Gambar ‘perahu’ juga sering digambarkan pada arsitektur rumah di Toraja, rumah-rumahan perahu yang dilabuhkan ke laut pada upacara Labuhan di Jawa, Sunda dan Bali, kain-kain tenun di Lampung, bejana air di Minangkabau, hiasan kepala perempuan Lampung, ukiran kayu di Irian Jaya, perahu kayu di Batak-Karo, perahu kayu dan ukiran-ukiran kayu Beaju-Dayak, ukiran kayu di Alor, motif perahu pada batu nisan di Pulau Tanimbar, dan lain-lain, karena ‘perahu’ dipahami sebagai simbol kendaraan menuju ‘Alam Ruh’. Setiap orang mati, ruhnya akan berpindah ke ‘Lautan Ruh’, yang diantar dengan ‘Perahu’. Karena itu pulalah, orang Toraja menyebut keranda mereka dengan prau.

============

Latihan singkat:
Ketik ulang seluruh kutipan tentang simbol perahu di atas tanpa mengubah satu huruf atau tanda baca pun.

Informasi yang diberikan:
============

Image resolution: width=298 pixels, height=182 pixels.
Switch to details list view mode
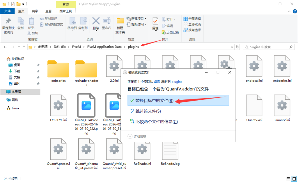(x=288, y=179)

============

Hasil:
Gambar ‘perahu’ juga sering digambarkan pada arsitektur rumah di Toraja, rumah-rumahan perahu yang dilabuhkan ke laut pada upacara Labuhan di Jawa, Sunda dan Bali, kain-kain tenun di Lampung, bejana air di Minangkabau, hiasan kepala perempuan Lampung, ukiran kayu di Irian Jaya, perahu kayu di Batak-Karo, perahu kayu dan ukiran-ukiran kayu Beaju-Dayak, ukiran kayu di Alor, motif perahu pada batu nisan di Pulau Tanimbar, dan lain-lain, karena ‘perahu’ dipahami sebagai simbol kendaraan menuju ‘Alam Ruh’. Setiap orang mati, ruhnya akan berpindah ke ‘Lautan Ruh’, yang diantar dengan ‘Perahu’. Karena itu pulalah, orang Toraja menyebut keranda mereka dengan prau.